Yesus, sebagai Mesias Anak Allah, mengetahui keinginan setiap orang yang datang kepada-Nya, baik secara pribadi maupun dalam rombongan. Ia memberi pesan yang jelas, “Bekerjalah bukan untuk yang akan dapat binasa, tetapi untuk pekerjaan yang tidak dapat binasa, yaitu bekerja untuk kehendak Allah dan percaya kepada Dia yang diutus Allah” (Yoh. 6:27). Ini menegaskan bahwa tujuan utama pencarian Yesus adalah untuk mencapai kebenaran dan keselamatan kekal.
Kebenaran Ilahi dan Keselamatan Kekal
Kebenaran ilahi sangat penting dalam menghalau dusta dunia. Banyak orang menggunakan tuduhan palsu hanya untuk memenuhi kebutuhan fana yang akhirnya membinasakan jika tidak bertobat. Sebagai contoh, Stefanus, martir perdana, mati dirajam hanya karena tuduhan palsu. Meskipun para pendusta merasa puas dengan tujuan mereka, mereka justru menjebak diri dalam kebinasaan.
Dalam Mazmur 119:29-30, pemazmur berkata, “Jauhkanlah jalan dusta dari padaku, dan kurniakanlah hukum-Mu kepadaku. Aku telah memilih jalan kebenaran, dan menempatkan hukum-hukum-Mu di hadapanku.” Ini menunjukkan bahwa kebenaran harus menjadi prioritas dalam hidup manusia.

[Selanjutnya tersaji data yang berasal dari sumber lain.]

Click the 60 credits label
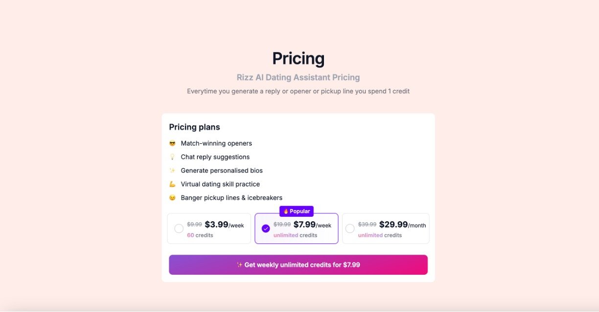This screenshot has height=312, width=599. [200, 235]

Stefanus adalah contoh nyata dari seorang yang benar, penuh Roh Kudus, dan hikmat ilahi. Ia melakukan tanda-tanda ajaib di antara orang banyak. Ketika ia diadili dalam sidang Mahkamah Agama, semua orang bersaksi bahwa mereka melihat wajah Stefanus seperti wajah seorang malaikat (Kis. 6:15).

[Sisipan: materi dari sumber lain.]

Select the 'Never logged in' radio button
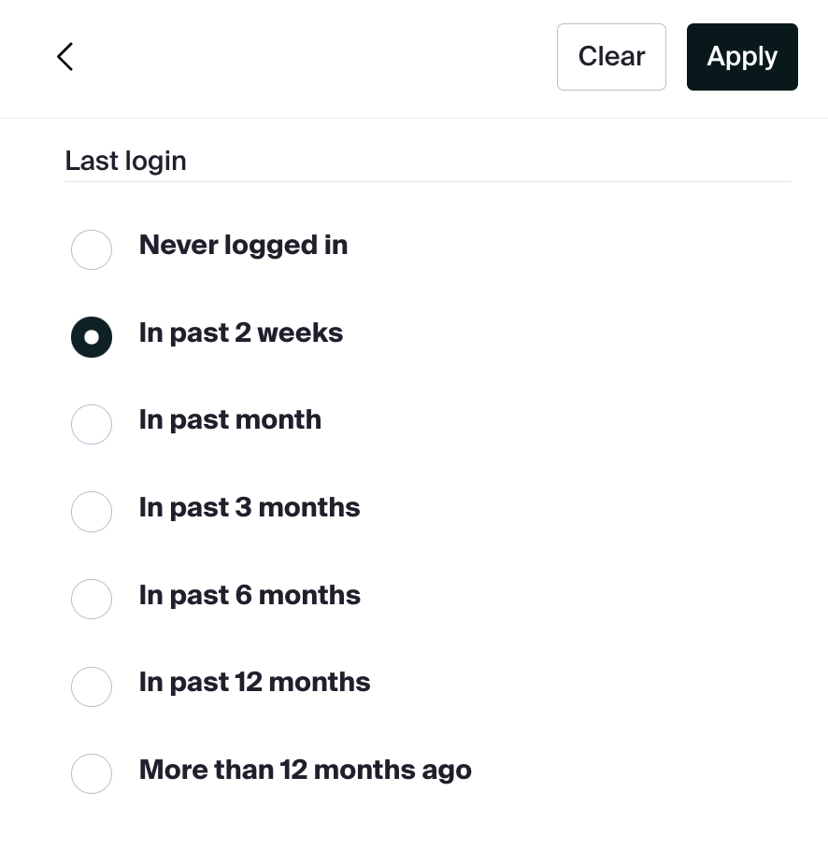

Perjuangan untuk Kebenaran dan Kehidupan Kekal
Para pengikut Tuhan Yesus seperti Stefanus dan kita semua dipanggil untuk memperjuangkan kejujuran dan kebenaran. Seluruh kebenaran Allah terangkum dalam Diri Yesus Kristus, Anak Allah. Dekat dengan Yesus berarti dekat dengan kebenaran dan kehidupan kekal.
Melalui rahmat penebusan, kita diberi keberanian untuk memberi kesaksian tentang kebenaran iman kepada dunia demi pertobatan dan keselamatan kekal. Orang yang dikaruniai kebenaran pasti akan mencari Yesus untuk keselamatannya.
Mencari Yesus bukan sekadar tindakan sementara, tetapi langkah penting untuk memperoleh kebenaran dan kehidupan kekal. Mari kita terus berusaha mendekati-Nya dengan hati yang tulus dan penuh iman. Semoga hari ini menjadi hari yang penuh makna dan berkat bagi kita semua.